Foreign investors may get access to major deposits in Russia

Natural gas drilling rig "Yekaterina" at the Bovanenkovo field in the Yamal-Nenets Autonomous District. Source:  Alexey Filippov / RIA Novosti

Natural gas drilling rig "Yekaterina" at the Bovanenkovo field in the Yamal-Nenets Autonomous District. Source: Alexey Filippov / RIA Novosti

If a foreign company in Russia repeats the recent success of Italian energy company in Egypt and discovers a strategic deposit on Russian territory, it will be able to develop that deposit. Experts expect the relevant amendments to the Russian legislation to attract investment in exploration.

On Aug. 30 Italy’s leading oil and gas company Eni discovered a gigantic gas field off the coast of Egypt, the potential of which is valued at 850 billion cubic meters. In several months Eni is to receive a license granting it exclusive rights to develop the new field, which is capable of providing Egypt with gas for several decades.

Companies operating in Russia may soon be able to benefit from similar developing rights, if legislation currently being prepared becomes law.

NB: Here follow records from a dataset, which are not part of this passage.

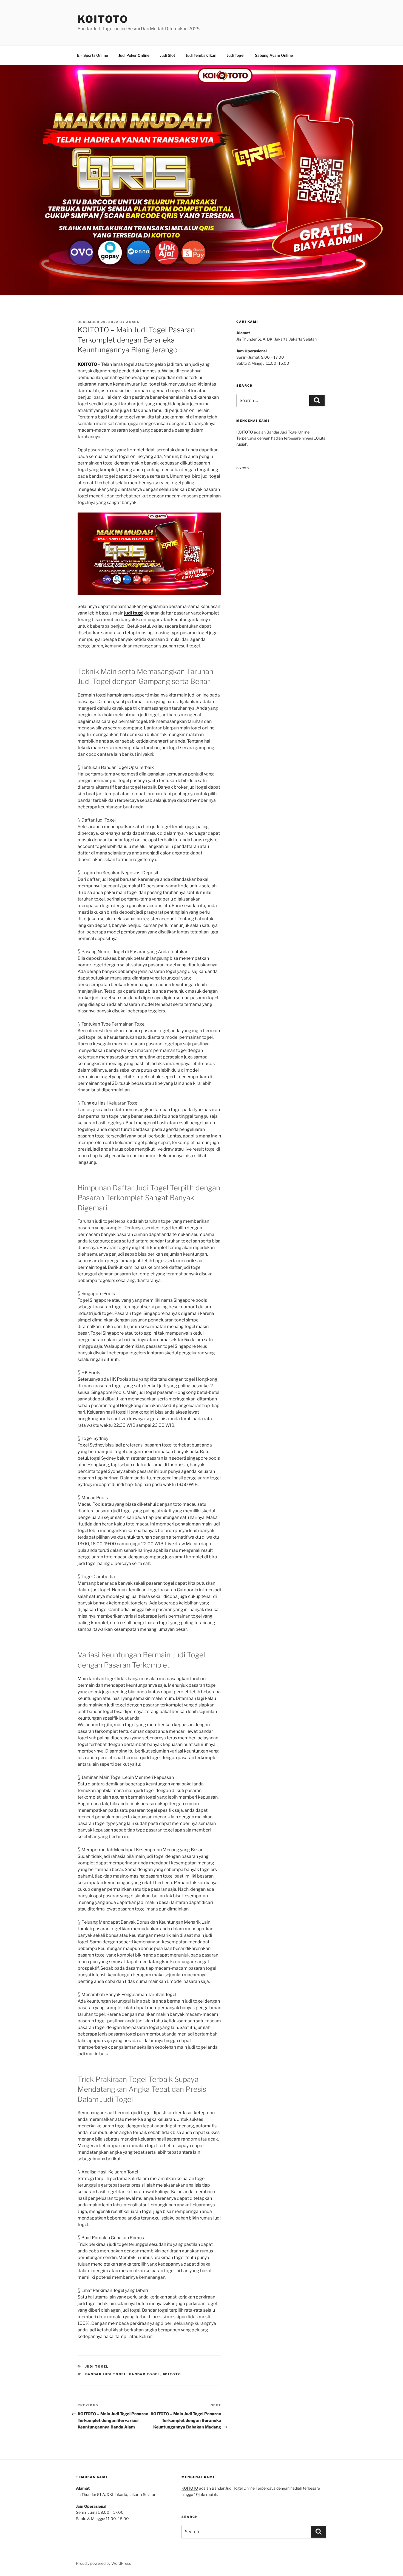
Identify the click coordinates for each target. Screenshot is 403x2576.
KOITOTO (103, 19)
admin (133, 322)
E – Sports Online (92, 55)
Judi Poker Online (133, 55)
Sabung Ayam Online (274, 55)
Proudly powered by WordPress (103, 2563)
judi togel (133, 613)
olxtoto (242, 467)
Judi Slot (167, 55)
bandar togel (144, 2374)
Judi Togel (236, 55)
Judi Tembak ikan (201, 55)
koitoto (172, 2374)
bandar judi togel (106, 2374)
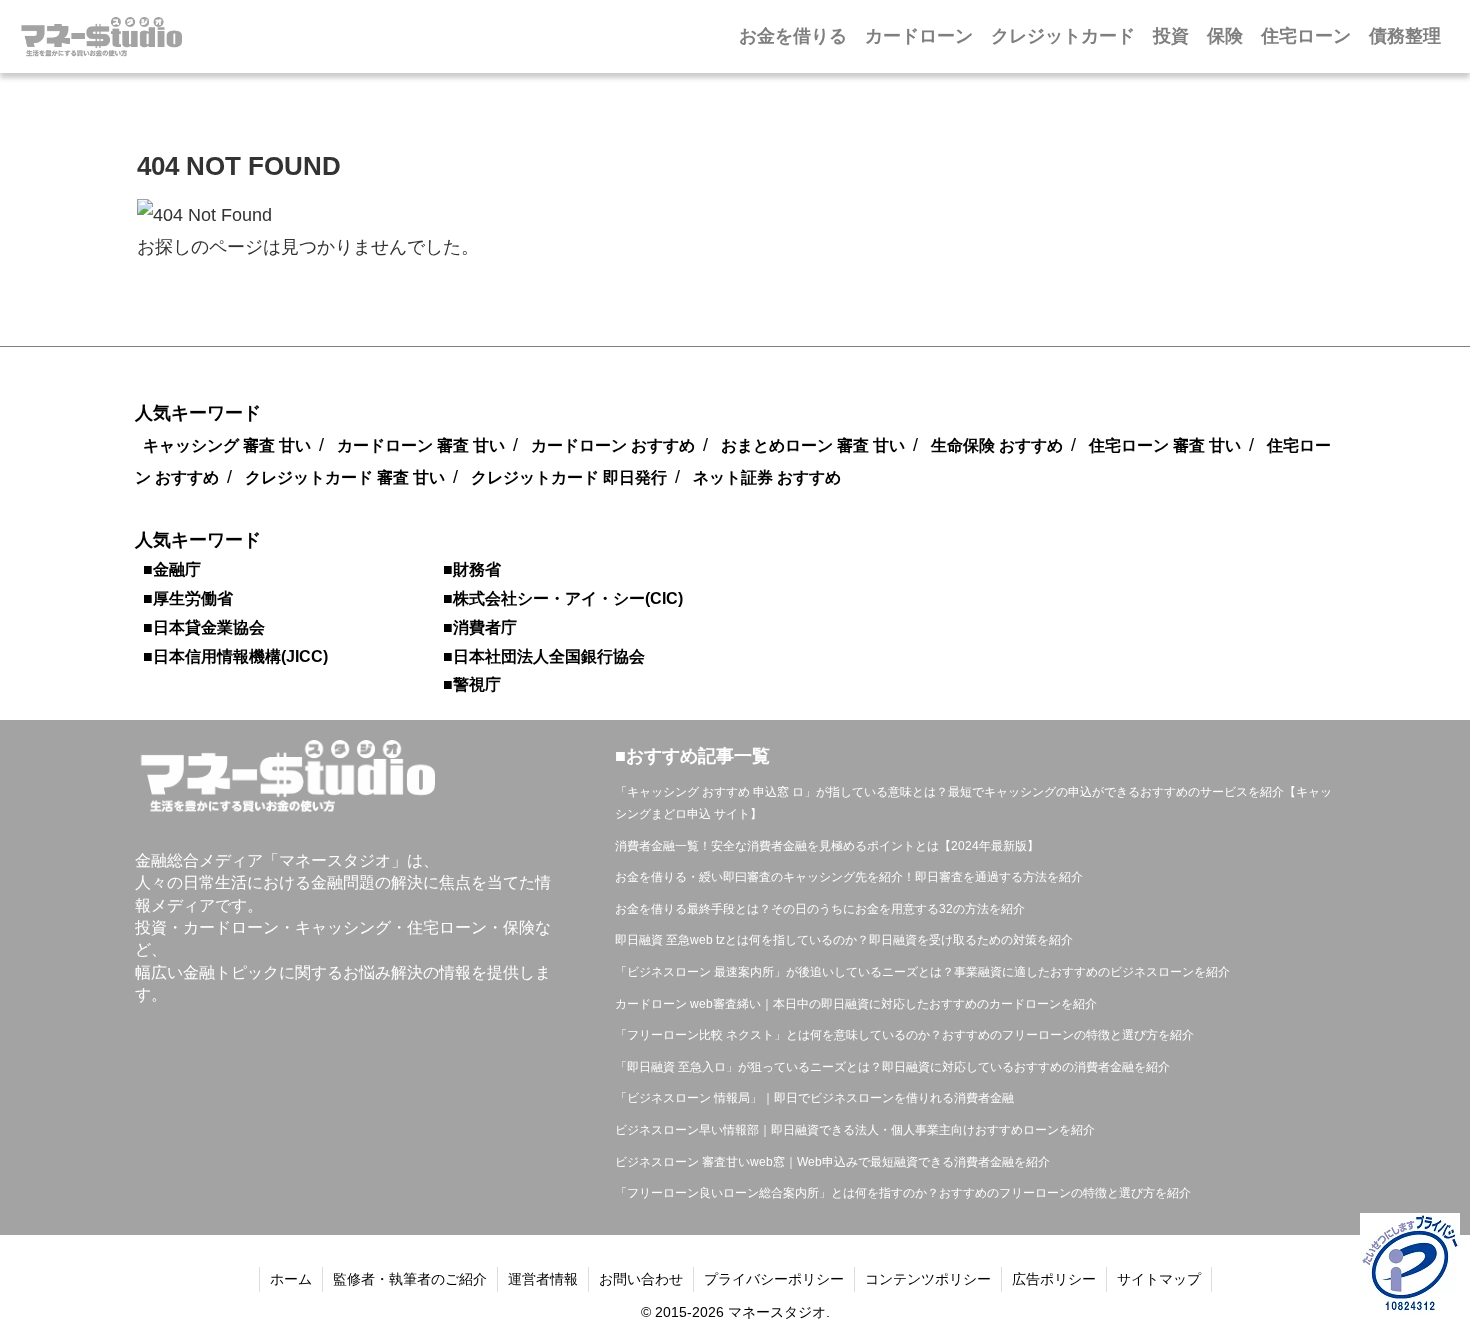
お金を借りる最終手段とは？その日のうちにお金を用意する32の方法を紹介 (820, 909)
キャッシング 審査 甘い (227, 445)
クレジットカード (1063, 36)
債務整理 (1405, 36)
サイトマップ (1159, 1279)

In late July the Vedomosti business daily reported that a draft law had been drawn up by the Russian Ministry of Natural Resources, according to which foreign companies would be able to develop so-called strategic deposits in Russia if they discover them themselves,

Under the draft law, foreign companies would be able to apply to the Russian government for permissions for exploration and development of natural resources, including oil and gas. If permission were granted, it would remain valid for three years.

If during that time, the holder of the license discovers a deposit of federal significance, it would be granted the right to develop that deposit without the need to seek any further approval from the government.

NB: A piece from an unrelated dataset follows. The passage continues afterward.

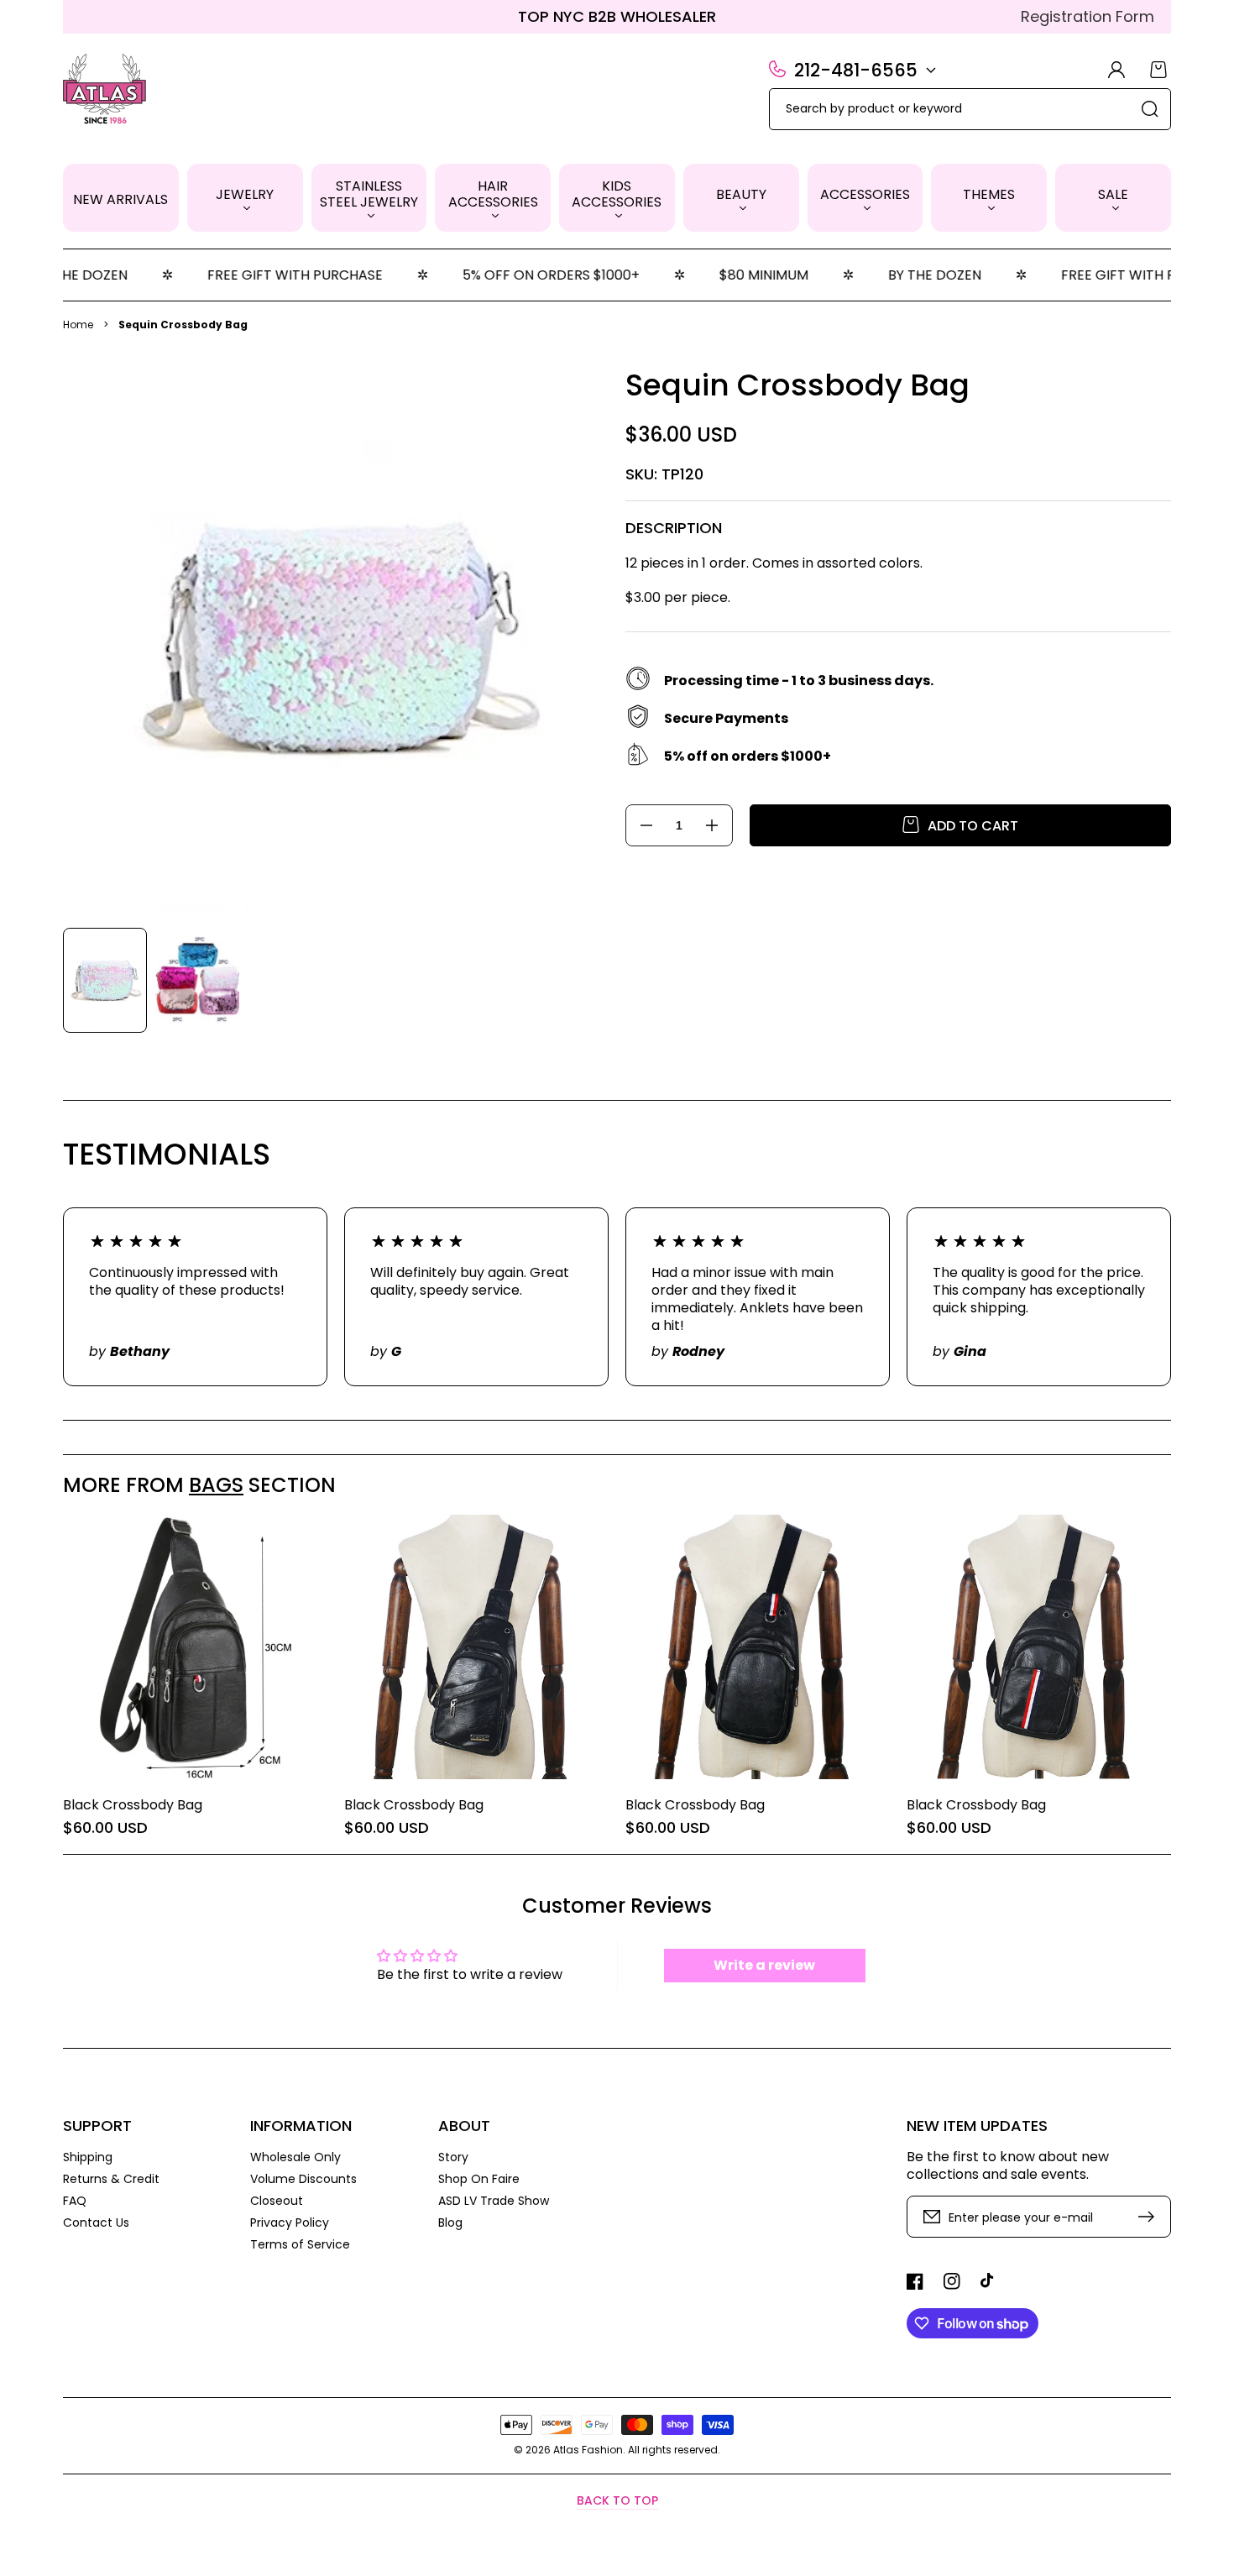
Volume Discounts (303, 2178)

The need for foreign expertise

Deposits of federal significance include oilfields with recoverable reserves of 70 million tons and more; gas fields with reserves of 50 billion cubic meters and more; gold deposits starting from 50 tons and copper deposits, from 500,000 tons.

“As far as oil and gas are concerned, there are a lot of large but difficult deposits left, whose development requires expensive technologies, for example deposits in the Arctic,” said Sergei Pikin, head of the Energy Development Foundation.

In order to develop those gas and oilfields, Russia needs to attract foreign companies, which have the relevant experience and technologies – but this is currently obstructed by Western sanctions that restrict the export of hi-tech equipment to Russia in the oil and gas sector.

Earlier, in 2008, Russia adopted amendments to the law “On Mineral Resources” which considerably restricted foreign companies’ access to deposits of federal significance. According to Mikhail Krutikhin, a partner with the RusEnergy consulting company, this has hindered foreign investment.

At the moment, he explained, a foreign company that has discovered a large deposit is not banned from developing it, however, the government can strip it of this right, after reimbursing it the costs. The new mechanism is intended to remove this risk.

“Users of mineral resources get the incentive to invest considerable funds in completing exploration and evaluation work, with firm guarantees in place,” the authors of the bill explained.


Gold mining sector to benefit?

Experts predict that in future there may be an upsurge in interest toward the gold mining sector too.

“One of the main problems of the Russian mining industry is that there has been practically no exploration in recent years. And one of the reasons is that there were no guarantees of obtaining the right to develop a discovered deposit,” said Ayrat Khalikov, an expert with Gazprombank’s center of economic forecasts. With the adoption of the new law, he adds, a change in this trend can be expected.

The first foreign companies entered the Russian gold mining sector in the 1990s to develop primary gold deposits. In the mid-1990s, there were already up to 80 foreign companies, mainly from the U.S., Canada and Australia, conducting exploration and development of precious metal deposits in Russia.

In 2002, foreign companies began to show interest in the Russian gold mining sector again, including Canada’s Kinross Gold and the Russian-British Peter Hambro Mining (which was later renamed Petropavlovsk).